August 8, 2008

Bulk view

Drupal 5: Migrating a production database to a QA server

Building on the configuration management strategy I described last time, I wrote some scripts to make it easier for other developers to migrate the production database to the QA server or to get a copy of the production database for their local system. I needed to consider the following factors:

  • Domain name changes: Because we use Domain Access to serve multiple subdomains using a single Drupal installation and shared sign-on, we needed to make sure that all instances of the domain root are replaced and the correct domain_root is set. For example, the site URLs might be:
    Production QA Local
    example.com qa.example.com local.example.com
    foo.example.com foo.qa.example.com foo.local.example.com
    bar.example.com bar.qa.example.com bar.local.example.com
  • Privacy concerns: The QA database and local copies of the database should not contain sensitive user information. All users aside from the administrator should be removed from the system, and all content on site should be limited to editorial content.
  • Efficiency: We don’t need data like access logs or watchdog logs in QA or for local testing. This saves quite a lot of time and space during the data migration process.

Here’s how I did it:

  1. I identified tables I needed to copy over and tables that I could just leave empty. I did this by going through the output of “SHOW TABLES” in a MySQL console.
  2. In my Makefile, I declared a DB_DATA variable that contained a list of tables I wanted to copy.
  3. I wrote a backup_partial target in my Makefile that issued a series of commands:
    mysqldump -u ${DB_USER} --password=${DB_PASSWORD} ${DB} --no-data > partial.dump  # export the schema
    mysqldump -u ${DB_USER} --password=${DB_PASSWORD} ${DB} --opt --complete-insert ${DB_DATA} >> partial.dump # Dump some of the data
    mysqldump -u ${DB_USER} --password=${DB_PASSWORD} ${DB} --opt --complete-insert --where='uid< =1' users users_roles >> partial.dump # Dump the admin and anonymous users
    echo "UPDATE node SET uid=1;" >> partial.dump # Set all the node authors to admin
    echo "REPLACE INTO search_index_queue (nid, module, timestamp)  select nid, type, unix_timestamp(now()) FROM node;" >> partial.dump # Prepare for reindexing
    
  4. I wrote a shell script on an internal server that accepted an argument (the domain to translate to) and performed the following steps:
    1. ssh into the production server and run make with my backup_partial target, compressing the resulting partial.dump
    2. scp the partial.dump.gz from the production server onto the internal server
    3. unpack partial.dump.gz
    4. figure out what $DOMAIN is supposed to be based on the arguments
    5. run perl -pi -e "s/example.com/$DOMAIN/" partial.dump
    6. load partial.dump into my database
    7. run cron.php if it can
  5. I added two buttons to my web-based deploy script: one button to migrate the production database to the QA server, one button to make a copy of the production database for the domain “local.example.com”. Both buttons call
  6. I created multisite settings.php in my Drupal directory (ex: sites/local.example.com and sites/qa.example.com). The production settings go in default/settings.php, and the multisite settings.php override it like this:
    $conf = array(
      'domain_root' => 'local.example.com',
    );
    $cookie_domain = '.' . $conf['domain_root'];
    

    $conf allows you to override Drupal variables returned by variable_get.
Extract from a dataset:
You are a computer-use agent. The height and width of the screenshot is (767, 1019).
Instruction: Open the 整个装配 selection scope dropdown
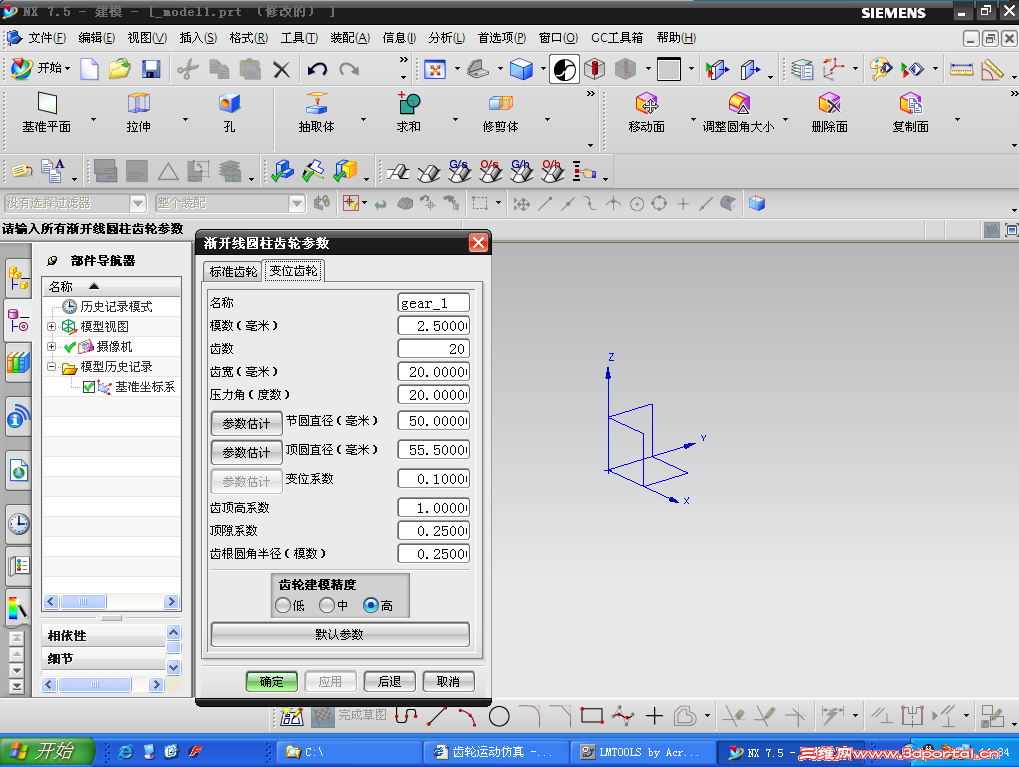297,203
So now, I can click on a button to migrate a sanitized copy of the production database to the QA server or to my local system. Sweet!

Deploying to servers

I’m heading to the Philippines tomorrow, and to make life easer for the two other Windows-based PHP developers on my team, I updated the web-based deployment script I mentioned in
Development kaizen: deployment and testing. I added the ability to push a specified revision to the production server. It took me less time than I thought it would (I love it when things Just Work!), so I decided to spend time documenting it just in case I ever need to do it again (almost certainly) or just in case it breaks while I’m away (hope not).

Behind the scenes, there are a number of moving parts:

  • Key-based authentication. Because I need to copy files and run commands on the production and QA servers non-interactively, I needed to set up key-based authentication using SSH. I’m somewhat nervous about using a passphrase-less key, but I couldn’t see a way to work around this.
  • Rsync. I use rsync over ssh to transfer files to the remote system. It’s good at efficiently transferring changed files. I couldn’t use –delete to get rid of old files, though, as our source tree does not include the complete system.
  • A shell script with the suid bit. The shell script is responsible for exporting the requested revision to a temporary directory, rsyncing it over to the selected host, and running a few commands on the server in order to reset file permissions and clear the cache. The suid bit is there so that it takes my identity and uses the key that I set up. I resorted to suid because I couldn’t figure out how to make sure that Apache had its own key. I tried associating it with the user that Apache ran as, but I kept running into “no tty”-type errors. The suid workaround solved the problem quickly.
  • A PHP script that displays a form and the last 20 revisions. The form includes a drop-down box of the revisions displayed, a button for deploying to QA, and a button for deploying to the server. When submitted, the script does some error-checking, then uses system to call the relevant shell script. The script determines the list of revisions by using shell_exec to store the output of svn log … -limit 20 in a string, then using preg_match_all to match all instances of /r([0-9]+)/. Seems to work.